Literary legend Joyce Carol Oates’s latest, “Carthage,” plunges us deep into the psyche of a wounded young Corporal, haunted by unspeakable acts of wartime aggression, while unraveling the story of a disaffected young girl’s disappearance. The author will now appear in Brooklyn to celebrate the launch of her book at DUMBO’s powerHouse Arena on Feb. 6, rescheduled from the original Jan. 22 date. At the event, she will sign any of her books with the purchase of “Carthage.”
In this eerie story, Zeno Mayfield’s daughter has disappeared into the night, gone missing in the wilds of the Adirondacks. But when the community of Carthage joins a father’s frantic search for the girl, they discover instead the unlikeliest of suspects — a decorated Iraq War veteran with close ties to the Mayfield family. As grisly evidence mounts against the troubled war hero, the family must wrestle with the possibility of having lost a daughter forever.

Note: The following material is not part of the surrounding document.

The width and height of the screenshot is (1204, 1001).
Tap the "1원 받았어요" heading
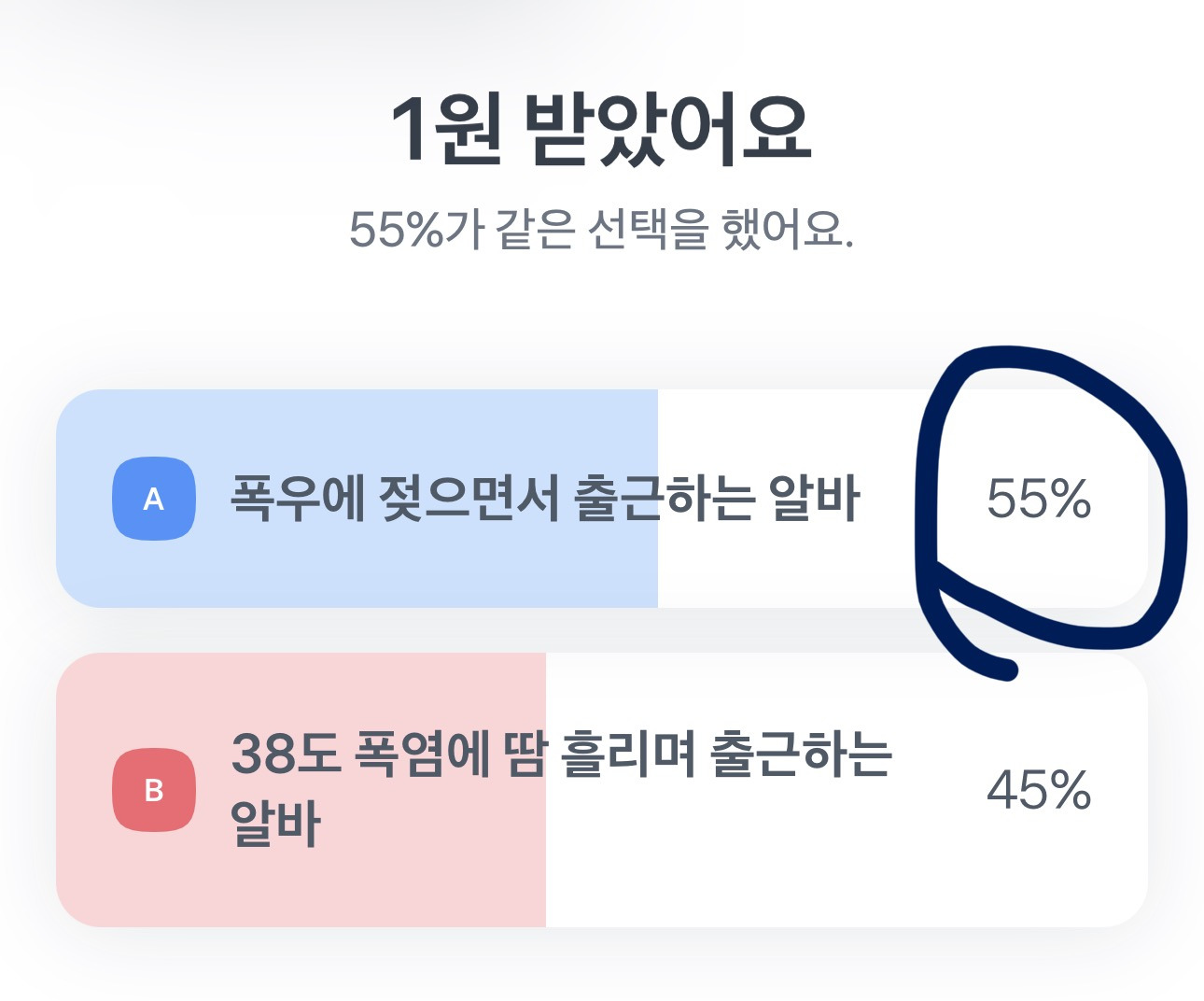tap(600, 131)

“Carthage” plunges us deep into the psyche of a wounded young Corporal, haunted by unspeakable acts of wartime aggression, while unraveling the story of a disaffected young girl whose exile from her family may have come long before her disappearance.
Dark and riveting, “Carthage” is a powerful addition to the Joyce Carol Oates canon, one that explores the human capacity for violence, love, and forgiveness, and asks if it’s ever truly possible to come home again.

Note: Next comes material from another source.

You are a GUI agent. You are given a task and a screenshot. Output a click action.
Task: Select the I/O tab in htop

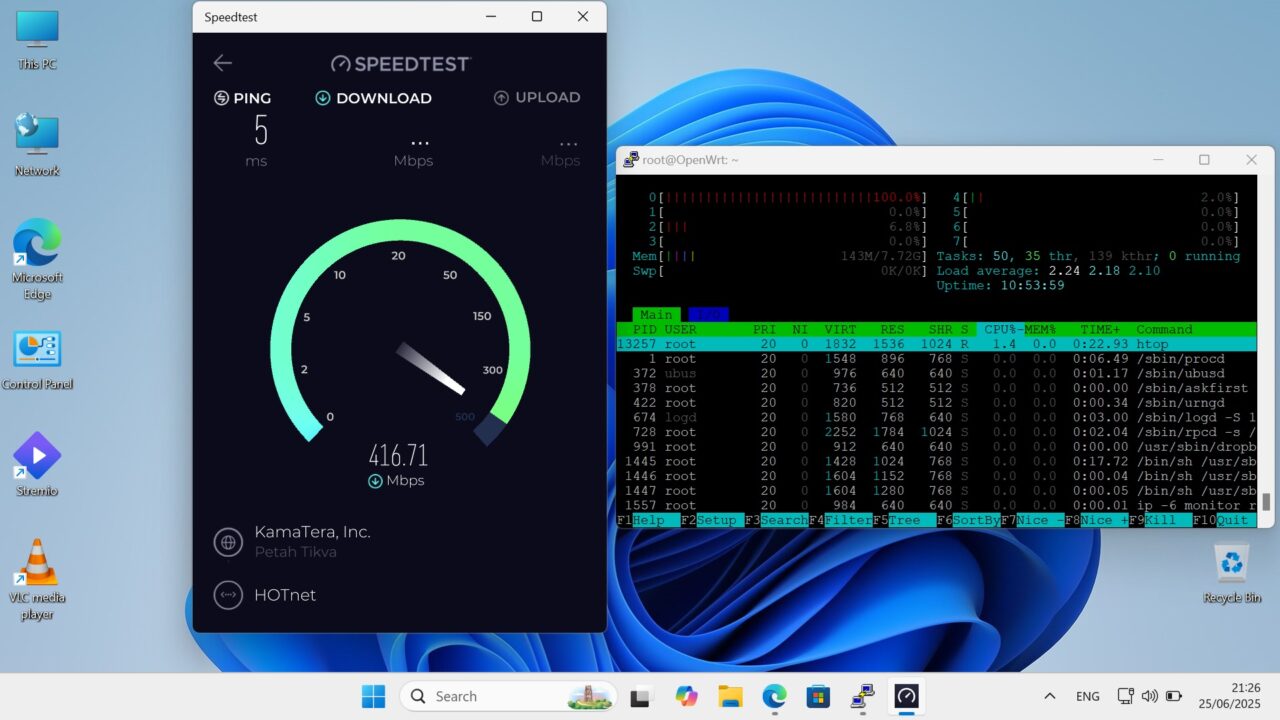tap(708, 314)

Joyce Carol Oates is a recipient of the National Medal of Humanities, the National Book Critics Circle Ivan Sandrof Lifetime Achievement Award, the National Book Award and the PEN/Malamud Award for Excellence in Short Fiction and has been nominated for the Pulitzer Prize. She has written some of the most enduring fiction of our time, including the national bestsellers “We Were the Mulvaneys,” “Blonde,” which was nominated for the National Book Award, and the New York Times bestsellers “The Falls,” which won the 2005 Prix Femina, and “The Accursed.” She is the Roger S. Berlind Distinguished Professor of the Humanities at Princeton University and has been a member of the American Academy of Arts and Letters since 1978. In 2003 she received the Common Wealth Award for Distinguished Service in Literature, and in 2006 she received the Chicago Tribune Lifetime Achievement Award.